**Required action**
Nothing outside the range is wanted. Repeat exactly the lines below from the one with "The height and width of the screenshot is (464, 1026)." through the one with "Task: Select the".

**Provided material**
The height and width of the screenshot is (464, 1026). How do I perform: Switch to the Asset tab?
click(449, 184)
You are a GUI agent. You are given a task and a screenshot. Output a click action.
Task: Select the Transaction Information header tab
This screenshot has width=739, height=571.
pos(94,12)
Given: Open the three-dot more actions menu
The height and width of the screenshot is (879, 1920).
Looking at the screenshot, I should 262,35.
--
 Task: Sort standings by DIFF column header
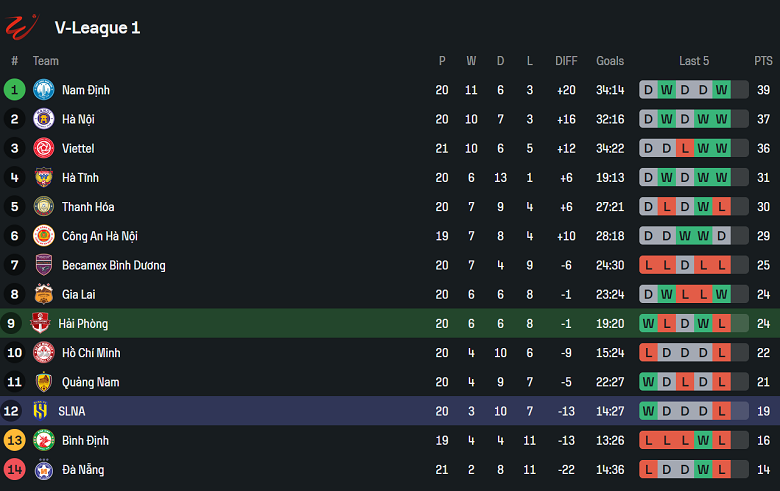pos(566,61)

**Written solution**
The height and width of the screenshot is (464, 1026). How do I perform: Switch to the Asset tab?
click(449, 184)
You are a GUI agent. You are given a task and a screenshot. Output a click action.
Task: Select the Transaction Information header tab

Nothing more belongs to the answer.